People instinctively understand that grief is a very normal reaction in these circumstances. They understand the damage loss can cause the pain that fills the void left behind.


But it is this idea, that grief, the pain and damage, are inextricably linked to, require, loss that makes it so difficult for them to understand how a survivor of child abuse feels, how a child abused by a parent feels. It can’t be grief can it? Where it’s the loss, of a person or relationship? Yes ther it’s pain but it must be something else, a mental health issue or attention seeking. And as an adult surely its time you, the survivor, came to terms with it.

After all how can you lose what you never had, never felt, never knew?
Maybe its because we see, saw, how parents should be when we were children, maybe the society we lived in taught us to expect parental love, parental protection or maybe nature built into us the need and the understanding intuitively of what a parent should be for a child.

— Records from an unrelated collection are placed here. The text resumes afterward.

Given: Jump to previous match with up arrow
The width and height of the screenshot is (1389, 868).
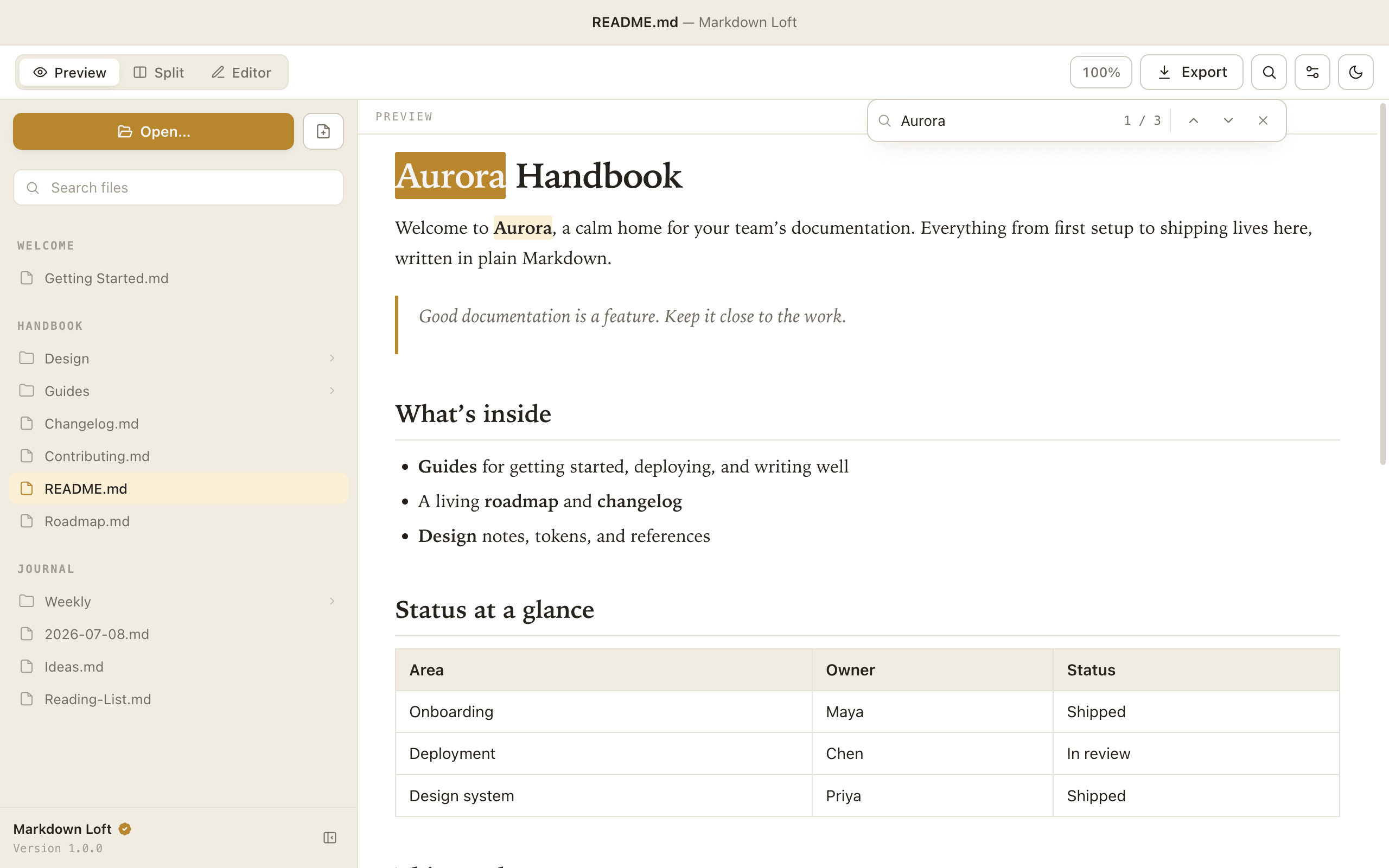Looking at the screenshot, I should tap(1193, 120).
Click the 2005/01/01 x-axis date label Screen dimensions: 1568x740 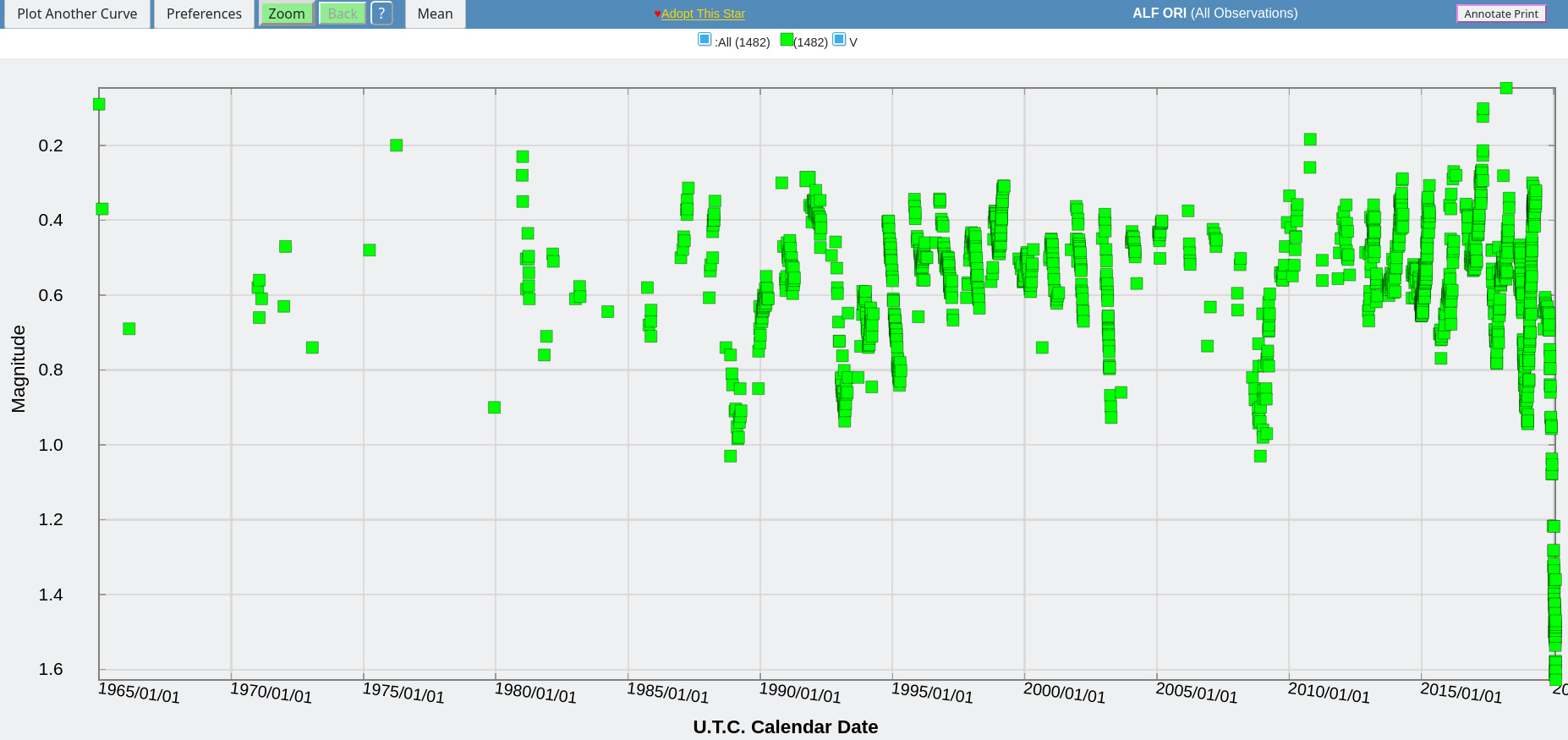click(1196, 693)
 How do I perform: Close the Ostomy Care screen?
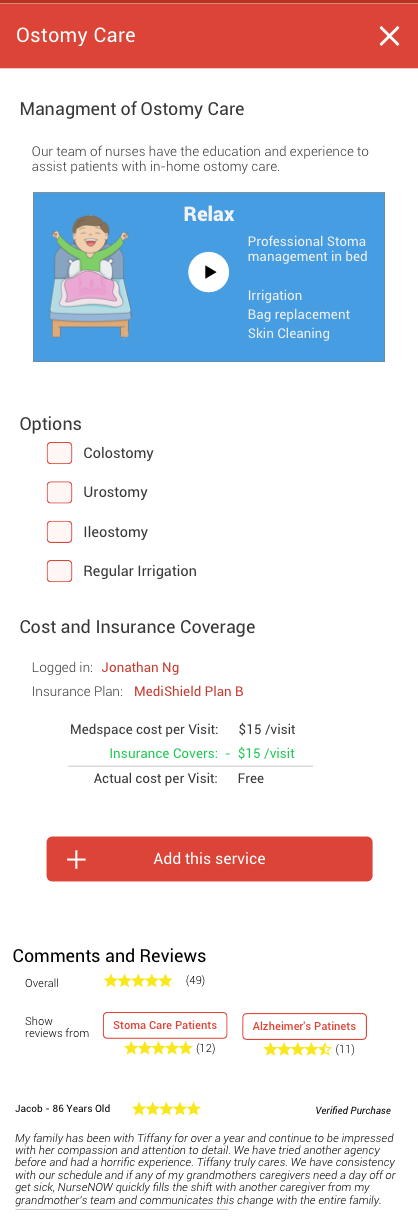389,37
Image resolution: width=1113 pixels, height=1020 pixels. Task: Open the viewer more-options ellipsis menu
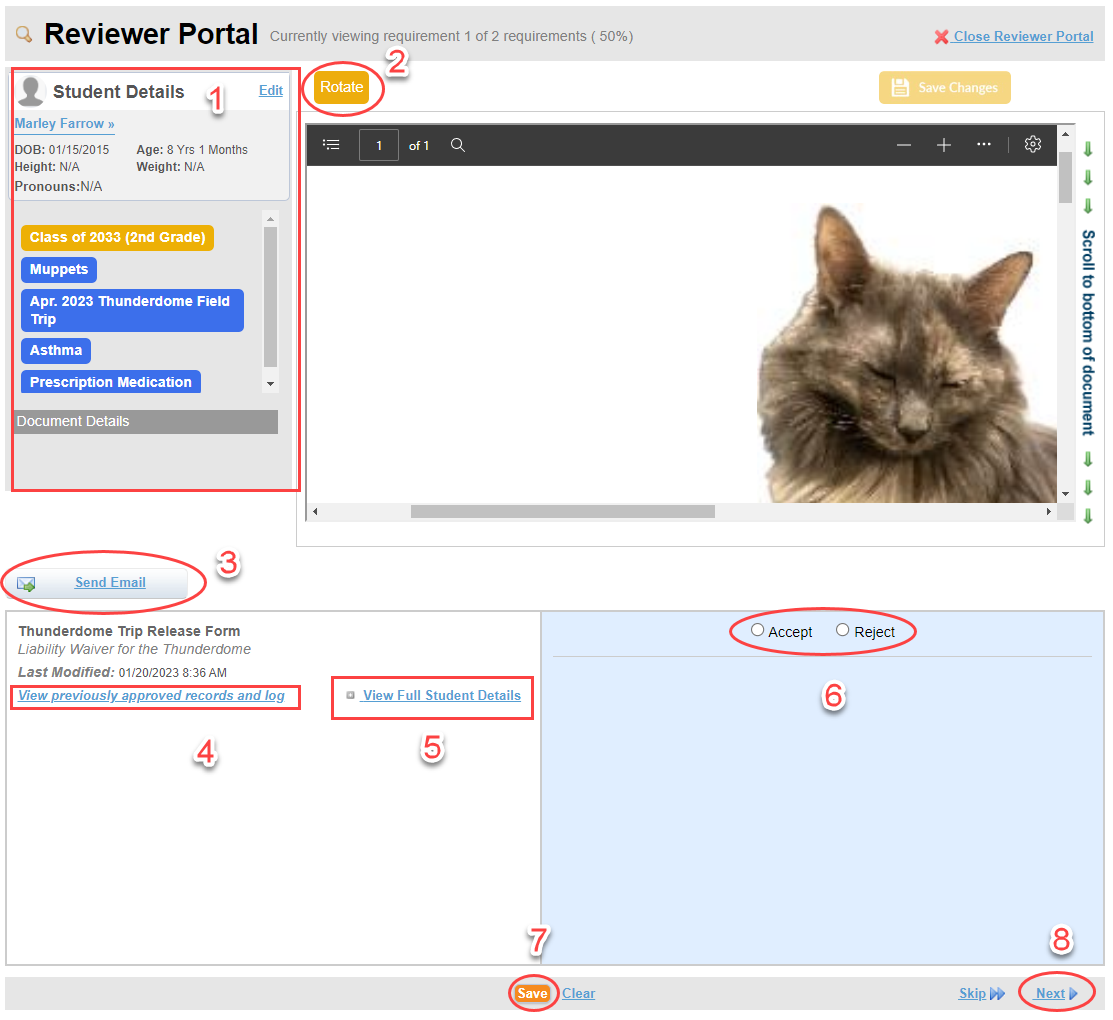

I don’t know the answer. I do know the child, the small boy, the young teen sitting on his bed crying because he needs his mother to hold him and tell him it will be ok. I do know the boy scared to tell his mother he is unwell in case she reacts badly, I do know the boy terrified that his mother will let ‘THEM come and take him away’. I do know the boy who knew, who instinctively understood what he needed, what he was being denied what that void in his soul was.

I do know the boy who locked away his memories of being abused but could never find a box strong enough to lock away the grief, the pain the fear of never having a mother he should have had.

So can you grieve for something, somebody, you never had? Maybe you don’t like the idea of it being grief, maybe you want to give it another name. But understand it is real, it is there and it is soul destroying.
No it isn’t a mental health issue, no it isn’t a personality disorder and no it isn’t attention seeking.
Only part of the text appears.